Estar de viaje te pone mucha gente en el camino. Y sin dudas a cada nueva persona conocida se reproduce un discurso mas o menos reiterado. En principio y como para romper el hielo, la carta de presentación versa sobre determinados tópicos, nacionalidad, tiempo de viaje y profesión.
Y con la profesión vienen asociadas las explicaciones. Explicaciones que debo darle a todo aquel que asegura que mi perfil, en principio, no es el de contadora.
Y es que estamos seteados para creer que el ser viene enarbolado con diplomas, que la vida es una serie de pasos concatenados en el que uno nace, crece, estudia, y dedica su vida al perfecionamiento de un conjunto de herramientas que nos tiraron en la cara un grupo de honorables catedráticos.

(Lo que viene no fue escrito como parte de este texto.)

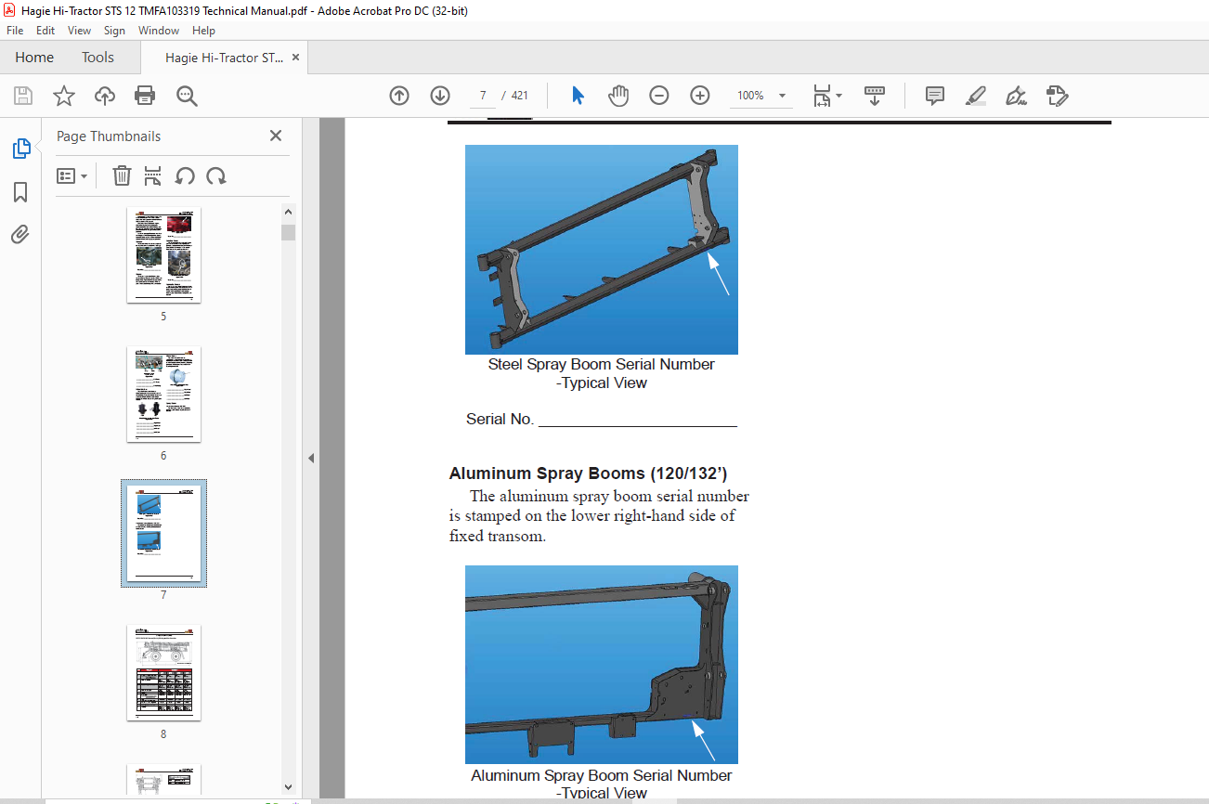Click the Home tab button
This screenshot has width=1209, height=804.
coord(34,58)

Hace tiempo que creo que la vocación es totalmente independiente de la formación que uno elige, aún con los mayores esfuerzos de racionalidad que puede realizar un adolescente de 17 años.

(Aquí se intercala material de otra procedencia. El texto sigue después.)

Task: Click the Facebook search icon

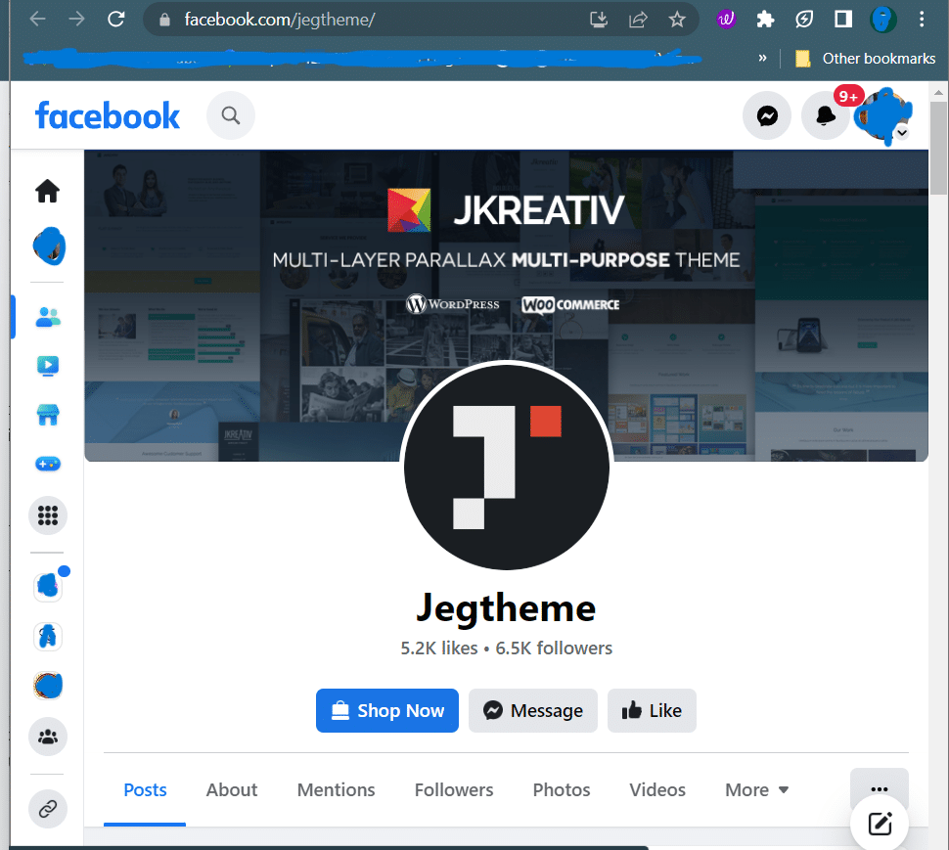Action: click(231, 116)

La vocación trasciende cualquier explicación, es tan profunda que se siente, no se puede explicar. La vocación, el sentir, el transmitir, el soñar son aquellas cosas que definen al ser.
La profesión pesa, sobre todo en un sistema que nos impulsa a pasar la mayor parte del tiempo transpirando hasta la última gota de sudor para salir adelante, que nos hace creer que un papel con un título es la garantía para "ser alguien".

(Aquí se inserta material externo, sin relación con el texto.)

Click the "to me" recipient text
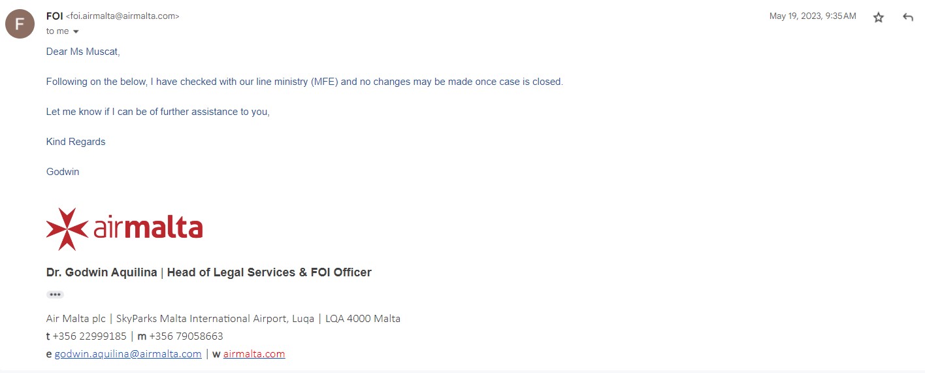The height and width of the screenshot is (373, 925). pos(57,31)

No me opongo a la educación, todo lo contrario. Disfruto de seguir sumando herramientas en mi mochila. Pero cada día siento más fuerte la sensación de que nada de todo aquello condicionará mis ganas de hacer lo que quiera. Aún cuando ello implique no poner en práctica casi nada de lo aprendido en determinado momento de la vida.
Entonces durante el viaje sigo acrecentado mi curriculum vitae. Fui mesera, vendí fotos y trufas en la calle. Saqué fotos en restaurants, y todo ello me hace ser, es parte de lo que soy, aunque no guarde correlato con lo que dice mi diploma que soy. Porque ser es sentir, es buscar, crear, soñar, pensar, trabajar, transmitir. Ser estar en movimiento. No importa cómo, mientras ello venga ligado a la entrañable búsqueda de la felicidad.
Al principio, me molestaba que la primer pregunta que me hacían todos aquellos que me conocían fuera ¿a qué te dedicas?, como si ello diera cuenta en gran parte de quien era. Ahora les contesto, me dedico a intentar ser feliz.